// AXEL HACK

→ GALERIE

Das große Jahrhundert der Entdeckungen liegt zwar schon einige Zeit zurück. Aber auch heute erfordert manche Forschung Pioniergeist. Axel Hack, Jahrgang ‘86, erforscht seit mehr als 15 Jahren Höhlen in Deutschland, im europäischen Umfeld, aber auch in Papua Neuginea. Erforschen heißt in vielen Fällen vermessen und dokumentieren, was in einem hohen Maße auf Fotografie beruht. Diese dient dann in geographischen Vorlesungen und Fachzeitungen/Zeitschriften dazu, anderen Menschen die Thematik ›Höhlenforschung‹ nahezubringen und Wissenschaftlern Grundlagen für ihre Forschung zu liefern.

»Dass Höhlenfotografie unter außergewöhnlich widrigen Bedingungen erfolgt, ist klar: Wenig und nur künstliches Licht, der Weg ist beschwerlich und tagelanges Klettern erfordert eine kleine, aber auch extrem stabile Ausrüstung. Luftfeuchtigkeit, Nässe und feinster Höhlenlehm sind die normalen äußerlichen Bedingen, die das Equipment aushalten muss.«

ahjourney

›Höhlen im Land der Kosuaren‹

Für die Erforschung und Kartierung von Höhlen ist die dokumentarische Fotografie von wesentlicher Bedeutung. Dass diese eher sachlich motivierte Form der Fotografie durch einen ästhetischen Anspruch über die rein forscherische Absicht auch begeistern kann, beweisen die Bilder von Axel Hack.
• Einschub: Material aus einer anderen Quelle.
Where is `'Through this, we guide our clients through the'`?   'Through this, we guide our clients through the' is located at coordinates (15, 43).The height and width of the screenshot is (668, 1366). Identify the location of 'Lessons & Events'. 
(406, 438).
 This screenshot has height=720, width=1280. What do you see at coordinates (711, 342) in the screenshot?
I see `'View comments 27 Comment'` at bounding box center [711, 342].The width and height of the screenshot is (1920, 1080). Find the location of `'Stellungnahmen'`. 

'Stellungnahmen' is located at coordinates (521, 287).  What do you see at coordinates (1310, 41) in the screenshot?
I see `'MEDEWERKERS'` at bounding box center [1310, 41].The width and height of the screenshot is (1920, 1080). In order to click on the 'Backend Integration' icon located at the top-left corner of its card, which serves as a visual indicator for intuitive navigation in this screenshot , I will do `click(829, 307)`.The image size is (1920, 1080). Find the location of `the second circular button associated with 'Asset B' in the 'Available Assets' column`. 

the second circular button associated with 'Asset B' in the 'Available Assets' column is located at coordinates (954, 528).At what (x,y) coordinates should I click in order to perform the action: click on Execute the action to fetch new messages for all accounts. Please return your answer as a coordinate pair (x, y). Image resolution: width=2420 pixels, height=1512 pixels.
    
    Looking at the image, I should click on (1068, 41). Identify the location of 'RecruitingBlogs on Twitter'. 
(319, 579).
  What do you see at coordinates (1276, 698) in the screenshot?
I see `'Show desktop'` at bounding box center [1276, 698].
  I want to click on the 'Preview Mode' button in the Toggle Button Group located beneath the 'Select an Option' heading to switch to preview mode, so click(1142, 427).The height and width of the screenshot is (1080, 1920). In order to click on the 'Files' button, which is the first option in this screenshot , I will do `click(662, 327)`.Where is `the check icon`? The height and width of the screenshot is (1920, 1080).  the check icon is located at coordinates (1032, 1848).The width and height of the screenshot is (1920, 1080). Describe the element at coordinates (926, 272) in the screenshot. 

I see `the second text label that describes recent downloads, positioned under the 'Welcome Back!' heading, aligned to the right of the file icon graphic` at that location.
Die Bilder, die hier zu sehen sind, entstanden im Rahmen einer Expedition, die Ende 2015 bis Anfang 2016  in einem abgelegenen Teil Papua Neuguineas stattgefunden hat. 14 Forscher aus verschiedenen Nationen hatten den Auftrag im Stammesgebiet der Korsuaren die dort teils nur vermuteten Höhlen karthographisch zu erfassen. Wie abgelegen dieses Gebiet im südliche Papua Neuguinea ist, belegt die Tatsache, dass die Forschergruppe der vierte bekannte Besuch einer ausländischen Gruppe bei diesem Stamm sind. Bis zu einer nächsten zivilen Ansiedlung sind es für einen Eingeborenen mehr als einen Tag Fußmarsch.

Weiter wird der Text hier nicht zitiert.